Melihat hal tersebut, rasa ketakutan yang sedari tadi dirasakan oleh Nadia, berubah menjadi rasa iba. Terang saja, nenek yang berada di hadapannya sudah terlihat sangat renta. Selain itu, rumahnya juga sudah tidak terawat. Mungkin saja karena nenek ini sudah tidak kuat lagi mengerjakan semuanya sendiri.
Nadia lalu bertanya-tanya dalam hati. Dimana anak-anaknya? Apakah ia memiliki keluarga? Mengapa mereka membiarkannya tinggal sendirian di tengah hutan?
Nenek tersebut sepertinya mengetahui apa yang dipikirkan Nadia. Ia lalu mengambil foto anak-anaknya dan ditunjukan pada Nadia. Ia ternyata memiliki dua orang anak laki-laki dan semuanya adalah sarjana. Nenek memberikan isyarat bahwa mereka sedang berada di tanah rantau dengan menunjuk ke salah satu foto.

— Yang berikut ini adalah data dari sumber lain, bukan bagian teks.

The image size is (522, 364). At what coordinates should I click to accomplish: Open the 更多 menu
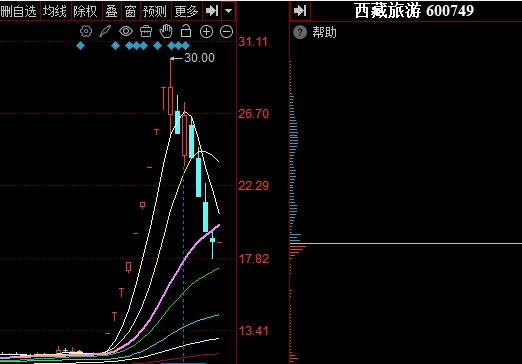186,11
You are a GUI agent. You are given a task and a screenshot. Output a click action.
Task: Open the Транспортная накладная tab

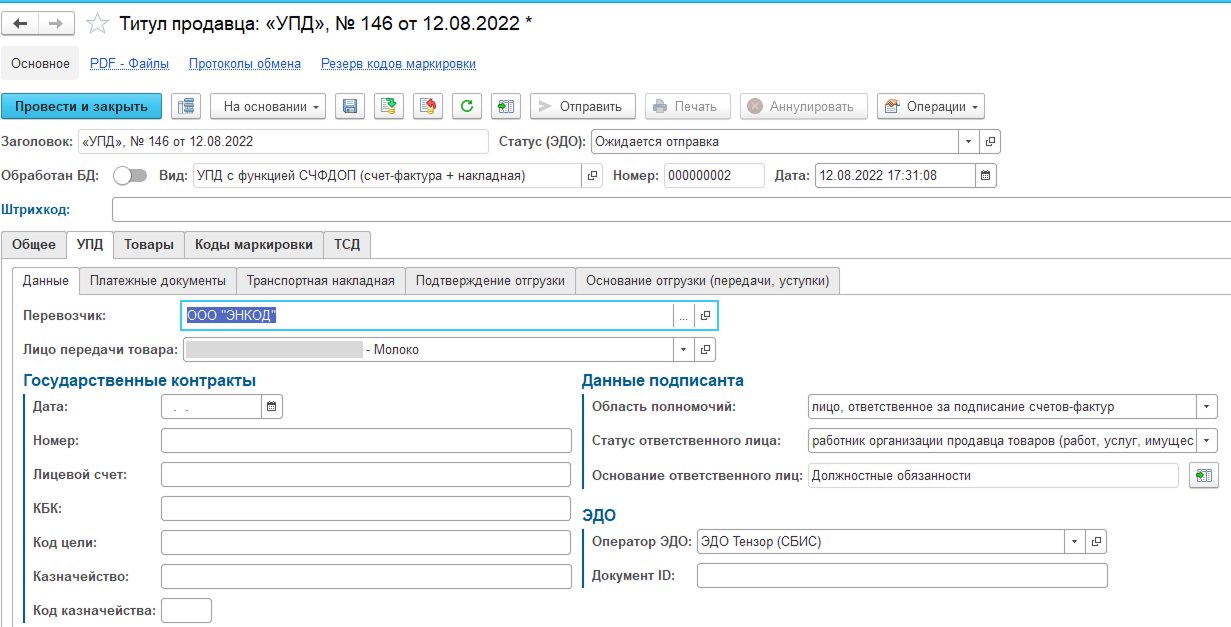321,281

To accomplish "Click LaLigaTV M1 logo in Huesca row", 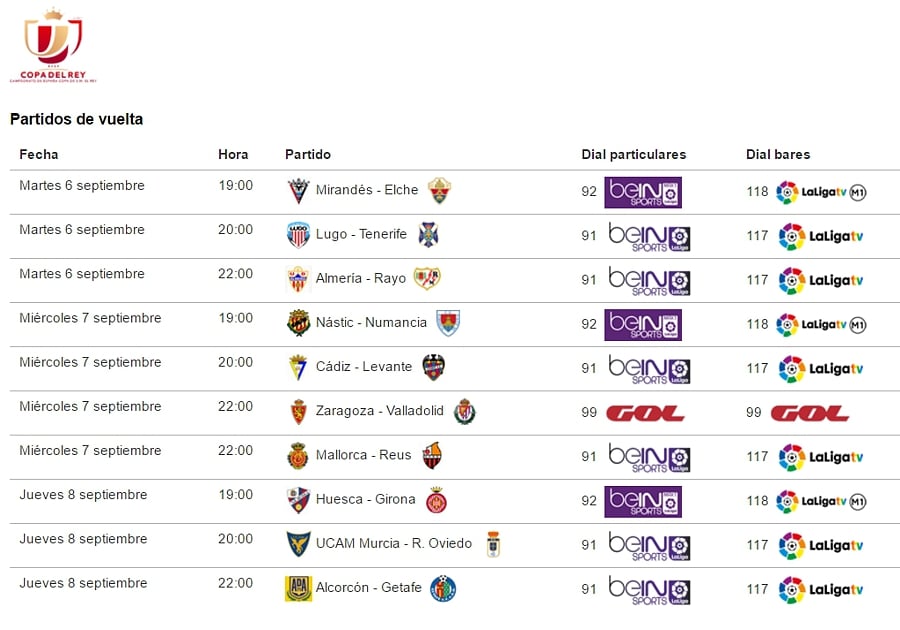I will click(821, 501).
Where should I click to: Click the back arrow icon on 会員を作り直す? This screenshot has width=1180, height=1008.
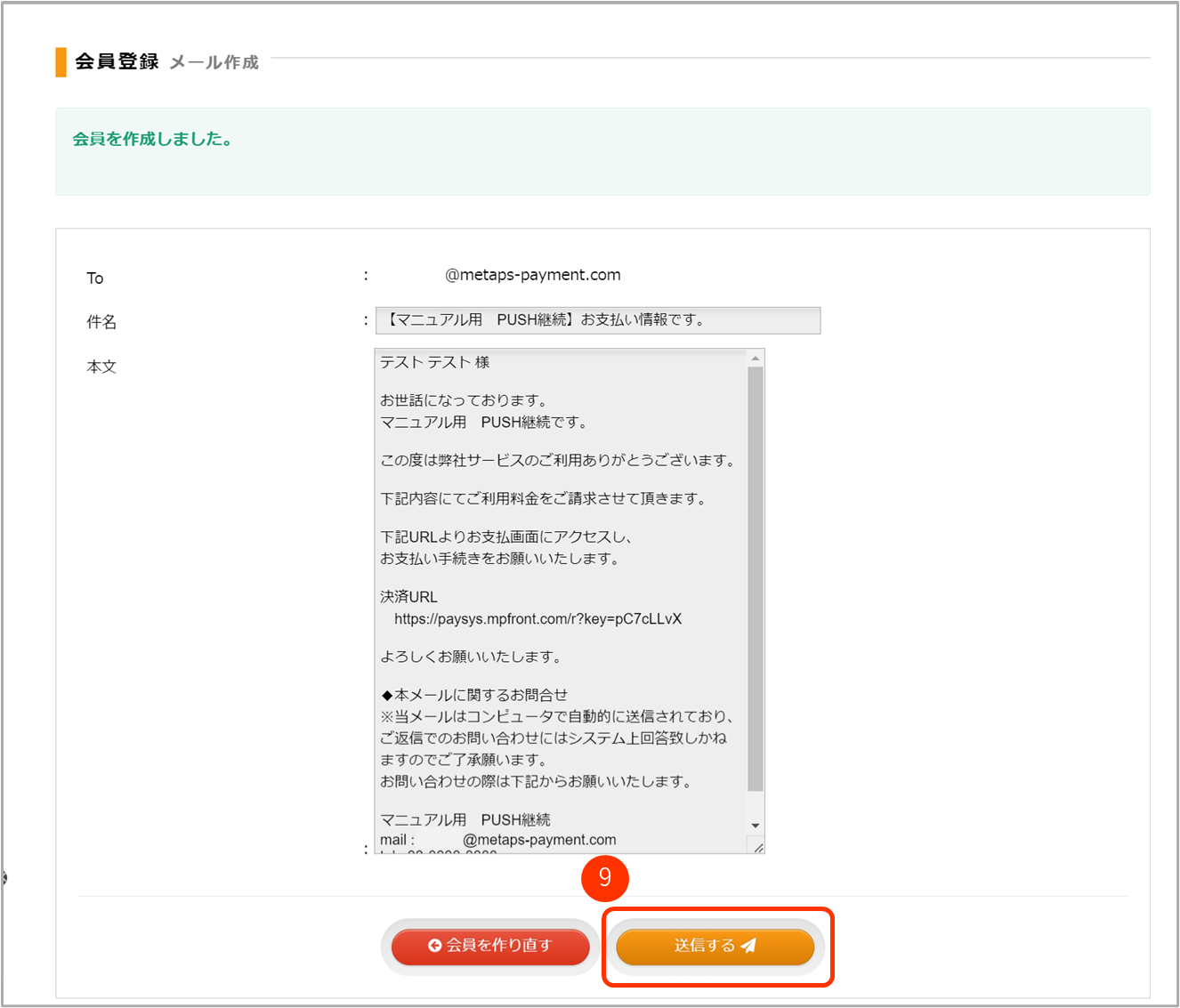pos(434,946)
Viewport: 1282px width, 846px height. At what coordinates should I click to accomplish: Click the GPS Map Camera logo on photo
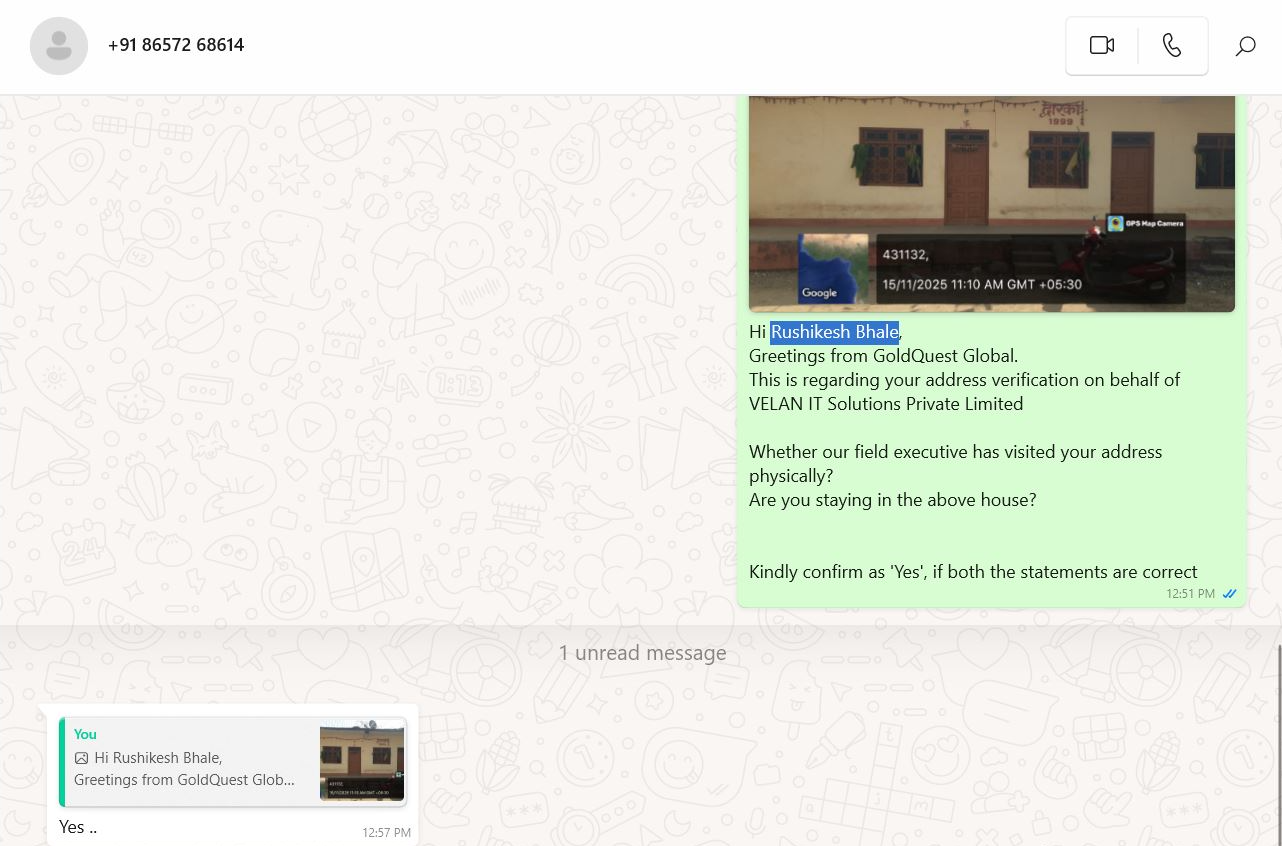1116,223
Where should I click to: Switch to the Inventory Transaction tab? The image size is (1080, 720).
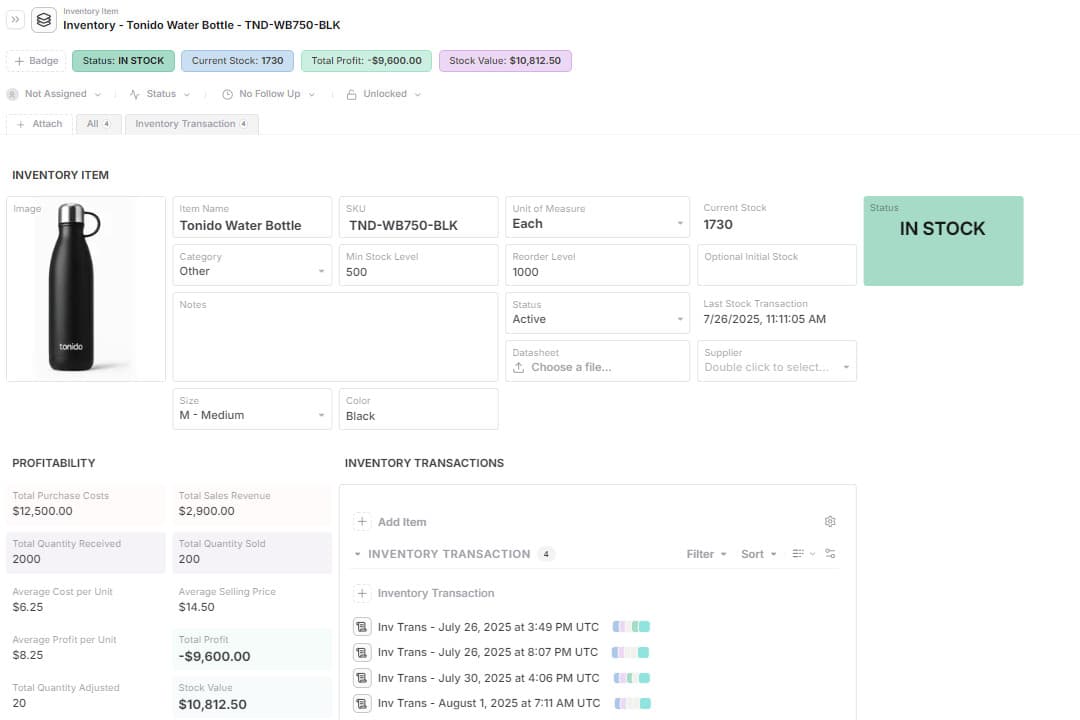(x=191, y=124)
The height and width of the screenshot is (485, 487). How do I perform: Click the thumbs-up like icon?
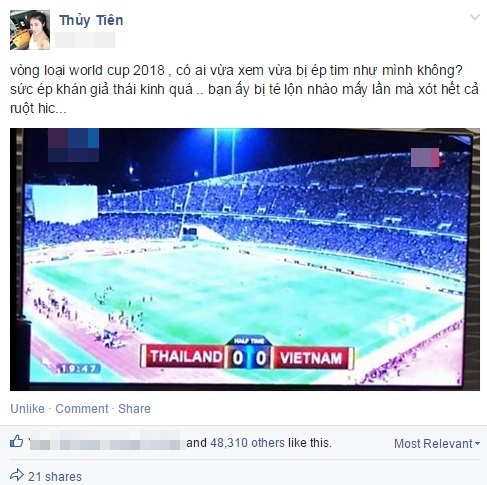(x=16, y=441)
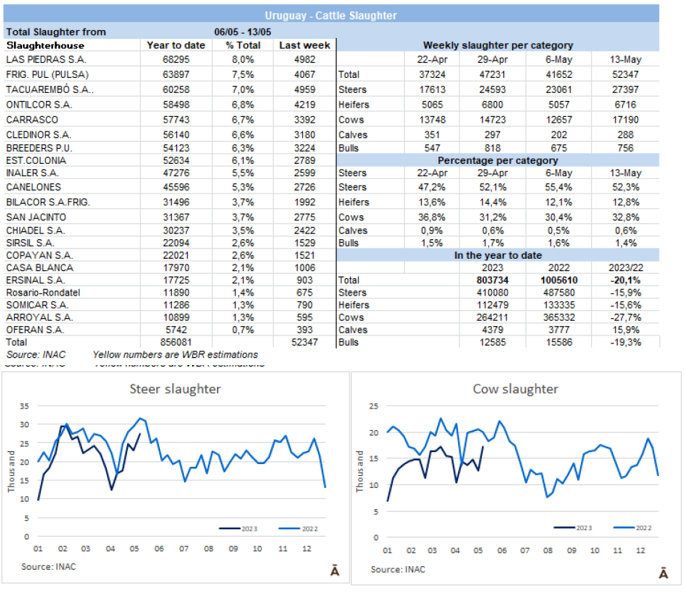Click the Weekly slaughter per category heading

point(497,46)
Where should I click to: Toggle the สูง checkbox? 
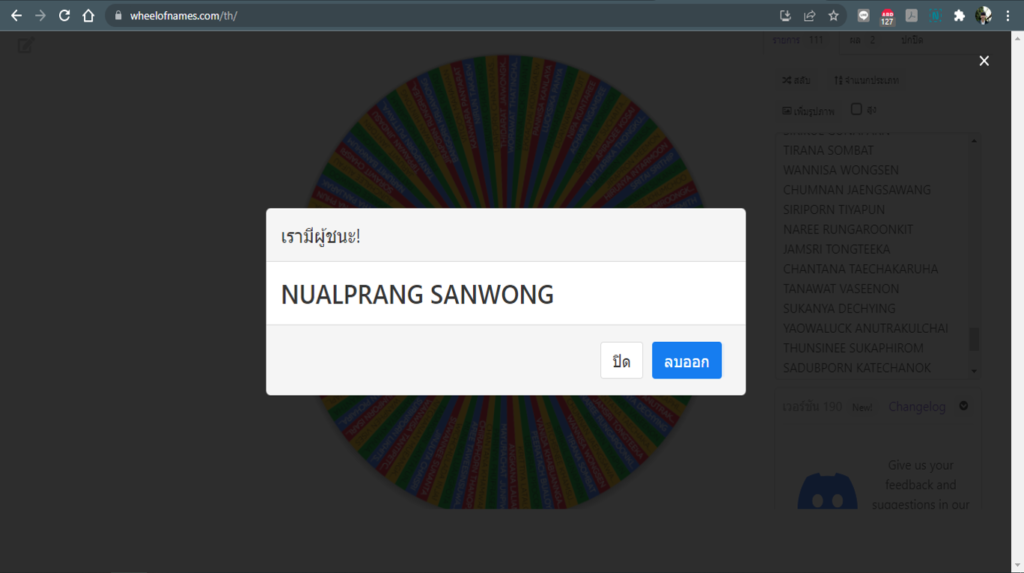click(x=856, y=109)
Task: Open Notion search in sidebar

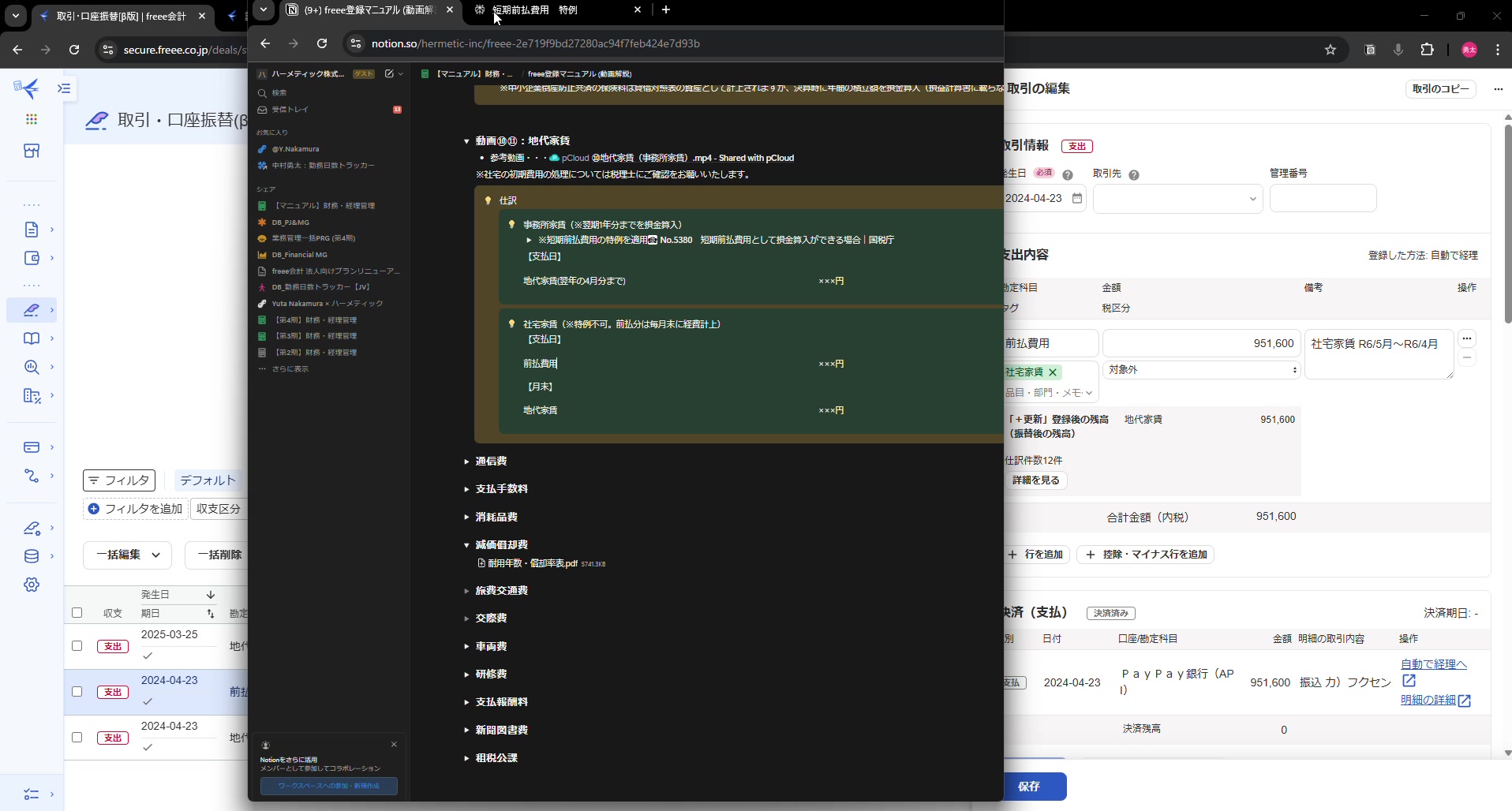Action: tap(279, 93)
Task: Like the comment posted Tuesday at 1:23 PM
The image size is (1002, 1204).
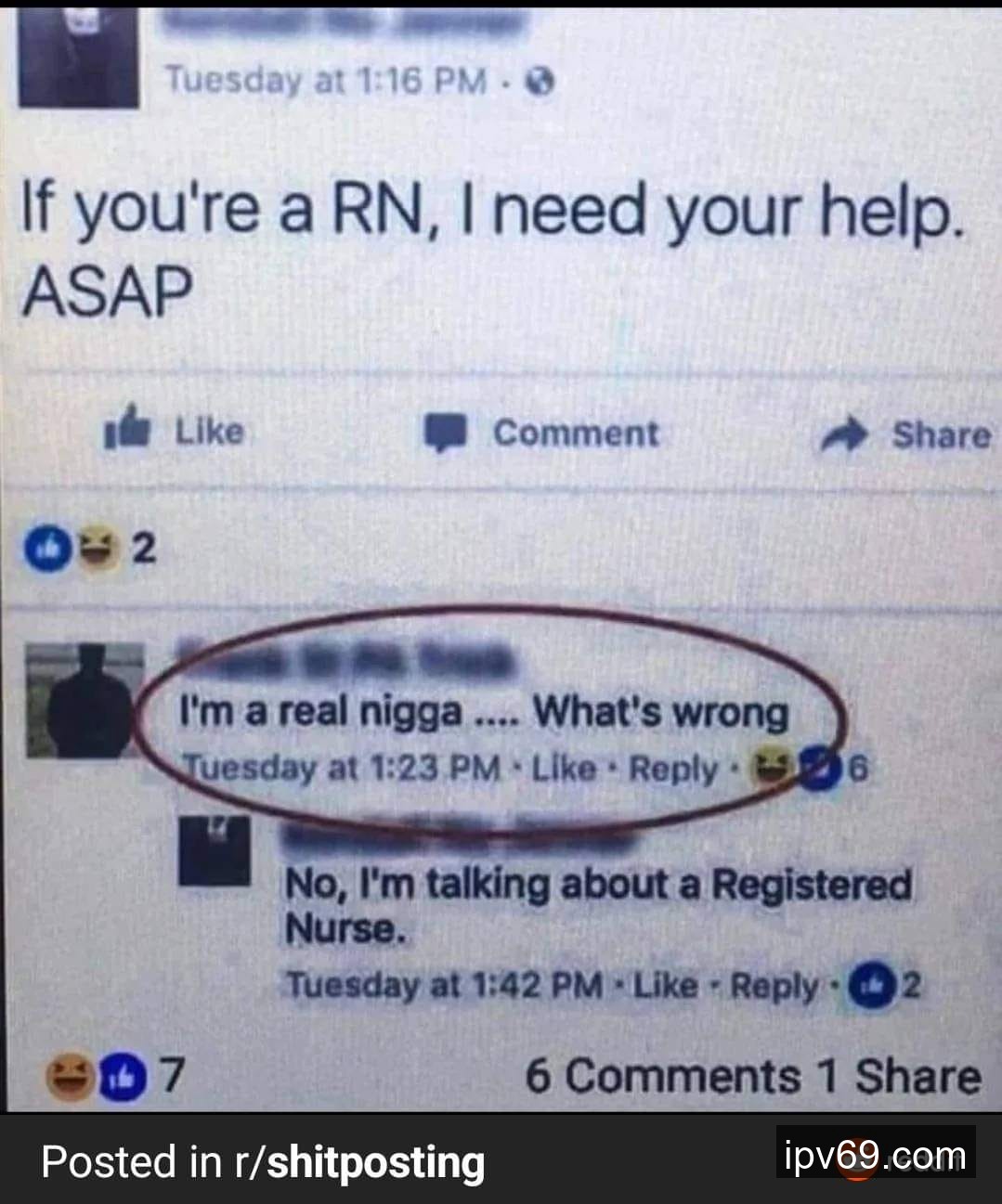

Nadia lalu teringat pada neneknya yang sudah lama tidak ia kunjungi. Neneknya juga hanya tinggal sendirian. Mungkin inilah yang dirasakan oleh neneknya, ketika para anak dan cucu tidak pernah mengunjunginya. Nadia lalu menangis dengan terisak. Nenek yang tidak bisa bicara tersebut memeluknya dan menenangkannya.
***
"Nadia. Nadia. Hei!" Suara Remon membangunkan Nadia dari pingsan yang ia alami.
"Kita dimana?" tanya Nadia.
"Kita masih di rumah tempat kita berteduh. Kamu tadi menangis sampai pingsan. Kamu tidak apa-apa?" tanya Willy
"Ia aku tidak apa-apa. Tadi aku hanya ketakutan saja." Jawab Nadia. Ia lalu menyadari bahwa pertemuannya bersama nenek yang tidak bisa berbicara tersebut hanyalah mimpi.
"Hujan sudah berhenti. Ayo kita pergi." Kata Remon sambil bersama Willy membantu Nadia untuk berjalan.
Mereka bertiga lalu bergegas dan pergi. Di perjalanan, Nadia terus terbayang-bayang akan mimpinya yang aneh tersebut. Tak hanya itu, ia juga mengingat Neneknya yang sudah lama tak ia kunjungi.
"Pasti Nenek sudah sangat rindu pada kami. Saat pulang nanti, aku harus mengajak ayah dan ibu untuk mengunjungi Nenek di kampung." Batin Nadia.
"Yah. Terkadang, walaupun orang tua sedang rindu, mereka memilih untuk membisu dan tak mengungkapkan kerinduannya. Bukannya mereka tidak berani. Tapi mereka tak ingin mengganggu."